* REQUIREMENT
Could every entry be set down once more, exactly as given?

* MATERIAL FOR THIS TASK
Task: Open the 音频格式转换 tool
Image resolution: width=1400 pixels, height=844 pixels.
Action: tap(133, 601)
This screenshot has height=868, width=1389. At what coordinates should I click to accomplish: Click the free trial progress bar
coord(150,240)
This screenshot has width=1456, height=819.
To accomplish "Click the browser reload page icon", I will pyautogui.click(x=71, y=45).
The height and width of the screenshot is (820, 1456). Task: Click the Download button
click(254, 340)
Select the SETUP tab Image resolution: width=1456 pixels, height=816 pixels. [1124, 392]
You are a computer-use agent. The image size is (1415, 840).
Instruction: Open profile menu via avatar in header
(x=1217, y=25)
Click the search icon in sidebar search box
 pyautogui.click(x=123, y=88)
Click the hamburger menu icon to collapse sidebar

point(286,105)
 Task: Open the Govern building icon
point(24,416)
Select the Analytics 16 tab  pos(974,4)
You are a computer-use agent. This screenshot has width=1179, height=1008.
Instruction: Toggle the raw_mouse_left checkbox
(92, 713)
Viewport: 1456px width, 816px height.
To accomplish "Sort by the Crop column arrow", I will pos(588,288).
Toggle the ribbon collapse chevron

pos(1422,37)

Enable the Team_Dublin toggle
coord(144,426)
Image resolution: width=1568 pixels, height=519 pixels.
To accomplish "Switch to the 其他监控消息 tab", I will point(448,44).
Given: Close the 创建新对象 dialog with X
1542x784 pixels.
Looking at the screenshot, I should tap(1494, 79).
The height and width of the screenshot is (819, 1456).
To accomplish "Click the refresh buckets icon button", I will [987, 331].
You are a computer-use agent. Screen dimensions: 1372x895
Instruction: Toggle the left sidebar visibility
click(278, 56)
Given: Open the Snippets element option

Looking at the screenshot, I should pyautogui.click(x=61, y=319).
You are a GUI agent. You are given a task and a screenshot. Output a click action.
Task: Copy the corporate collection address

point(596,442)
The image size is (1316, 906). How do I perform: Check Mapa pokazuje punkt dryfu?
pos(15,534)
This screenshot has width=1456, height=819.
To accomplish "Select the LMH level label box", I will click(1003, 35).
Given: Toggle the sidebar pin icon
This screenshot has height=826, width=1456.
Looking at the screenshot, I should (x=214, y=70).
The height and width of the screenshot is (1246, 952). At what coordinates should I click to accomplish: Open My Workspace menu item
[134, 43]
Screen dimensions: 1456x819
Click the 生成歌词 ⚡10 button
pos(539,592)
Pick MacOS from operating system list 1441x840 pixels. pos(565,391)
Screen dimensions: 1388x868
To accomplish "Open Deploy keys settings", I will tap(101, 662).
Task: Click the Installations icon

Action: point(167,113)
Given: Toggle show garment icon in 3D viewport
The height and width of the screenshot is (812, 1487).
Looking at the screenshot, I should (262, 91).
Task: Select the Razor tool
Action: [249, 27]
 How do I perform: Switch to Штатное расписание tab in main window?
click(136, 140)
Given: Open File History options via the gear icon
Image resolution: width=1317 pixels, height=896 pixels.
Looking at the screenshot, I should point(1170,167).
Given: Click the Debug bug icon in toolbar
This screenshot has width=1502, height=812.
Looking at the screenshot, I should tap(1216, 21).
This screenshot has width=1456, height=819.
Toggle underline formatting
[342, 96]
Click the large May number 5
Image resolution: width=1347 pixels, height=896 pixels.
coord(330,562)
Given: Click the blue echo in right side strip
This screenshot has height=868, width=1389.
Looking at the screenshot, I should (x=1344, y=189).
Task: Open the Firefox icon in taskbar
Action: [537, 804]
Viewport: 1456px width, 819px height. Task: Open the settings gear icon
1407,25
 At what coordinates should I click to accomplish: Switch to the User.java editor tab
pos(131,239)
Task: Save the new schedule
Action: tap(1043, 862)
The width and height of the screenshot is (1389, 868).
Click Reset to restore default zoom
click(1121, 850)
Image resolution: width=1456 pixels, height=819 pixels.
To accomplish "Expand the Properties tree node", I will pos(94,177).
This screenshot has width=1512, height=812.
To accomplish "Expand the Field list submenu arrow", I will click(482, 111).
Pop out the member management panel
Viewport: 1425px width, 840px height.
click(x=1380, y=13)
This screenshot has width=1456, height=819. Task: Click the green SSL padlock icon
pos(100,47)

* SOLUTION BELOW
Task: Open the 音频格式转换 tool
Image resolution: width=1400 pixels, height=844 pixels.
Action: tap(133, 601)
This screenshot has height=868, width=1389. At what coordinates should I click to accomplish: Click the free trial progress bar
coord(150,240)
This screenshot has width=1456, height=819.
To accomplish "Click the browser reload page icon", I will pyautogui.click(x=71, y=45).
The height and width of the screenshot is (820, 1456). Task: Click the Download button
click(254, 340)
Select the SETUP tab Image resolution: width=1456 pixels, height=816 pixels. [1124, 392]
You are a computer-use agent. The image size is (1415, 840).
Instruction: Open profile menu via avatar in header
(x=1217, y=25)
Click the search icon in sidebar search box
 pyautogui.click(x=123, y=88)
Click the hamburger menu icon to collapse sidebar

point(286,105)
 Task: Open the Govern building icon
point(24,416)
Select the Analytics 16 tab  pos(974,4)
You are a computer-use agent. This screenshot has width=1179, height=1008.
Instruction: Toggle the raw_mouse_left checkbox
(92, 713)
Viewport: 1456px width, 816px height.
To accomplish "Sort by the Crop column arrow", I will pos(588,288).
Toggle the ribbon collapse chevron

pos(1422,37)

Enable the Team_Dublin toggle
coord(144,426)
Image resolution: width=1568 pixels, height=519 pixels.
To accomplish "Switch to the 其他监控消息 tab", I will point(448,44).
Given: Close the 创建新对象 dialog with X
1542x784 pixels.
Looking at the screenshot, I should tap(1494, 79).
The height and width of the screenshot is (819, 1456).
To accomplish "Click the refresh buckets icon button", I will [987, 331].
You are a computer-use agent. Screen dimensions: 1372x895
Instruction: Toggle the left sidebar visibility
click(278, 56)
Given: Open the Snippets element option

Looking at the screenshot, I should pyautogui.click(x=61, y=319).
You are a GUI agent. You are given a task and a screenshot. Output a click action.
Task: Copy the corporate collection address

point(596,442)
The image size is (1316, 906). How do I perform: Check Mapa pokazuje punkt dryfu?
pos(15,534)
This screenshot has width=1456, height=819.
To accomplish "Select the LMH level label box", I will click(1003, 35).
Given: Toggle the sidebar pin icon
This screenshot has height=826, width=1456.
Looking at the screenshot, I should (x=214, y=70).
The height and width of the screenshot is (1246, 952). At what coordinates should I click to accomplish: Open My Workspace menu item
[134, 43]
Screen dimensions: 1456x819
Click the 生成歌词 ⚡10 button
pos(539,592)
Pick MacOS from operating system list 1441x840 pixels. pos(565,391)
Screen dimensions: 1388x868
To accomplish "Open Deploy keys settings", I will tap(101, 662).
Task: Click the Installations icon

Action: point(167,113)
Given: Toggle show garment icon in 3D viewport
The height and width of the screenshot is (812, 1487).
Looking at the screenshot, I should (262, 91).
Task: Select the Razor tool
Action: [249, 27]
 How do I perform: Switch to Штатное расписание tab in main window?
click(136, 140)
Given: Open File History options via the gear icon
Image resolution: width=1317 pixels, height=896 pixels.
Looking at the screenshot, I should point(1170,167).
Given: Click the Debug bug icon in toolbar
This screenshot has width=1502, height=812.
Looking at the screenshot, I should tap(1216, 21).
This screenshot has width=1456, height=819.
Toggle underline formatting
[342, 96]
Click the large May number 5
Image resolution: width=1347 pixels, height=896 pixels.
coord(330,562)
Given: Click the blue echo in right side strip
This screenshot has height=868, width=1389.
Looking at the screenshot, I should (x=1344, y=189).
Task: Open the Firefox icon in taskbar
Action: [537, 804]
Viewport: 1456px width, 819px height. Task: Open the settings gear icon
1407,25
 At what coordinates should I click to accomplish: Switch to the User.java editor tab
pos(131,239)
Task: Save the new schedule
Action: tap(1043, 862)
The width and height of the screenshot is (1389, 868).
Click Reset to restore default zoom
click(1121, 850)
Image resolution: width=1456 pixels, height=819 pixels.
To accomplish "Expand the Properties tree node", I will pos(94,177).
This screenshot has width=1512, height=812.
To accomplish "Expand the Field list submenu arrow", I will click(482, 111).
Pop out the member management panel
Viewport: 1425px width, 840px height.
click(x=1380, y=13)
This screenshot has width=1456, height=819. Task: Click the green SSL padlock icon
pos(100,47)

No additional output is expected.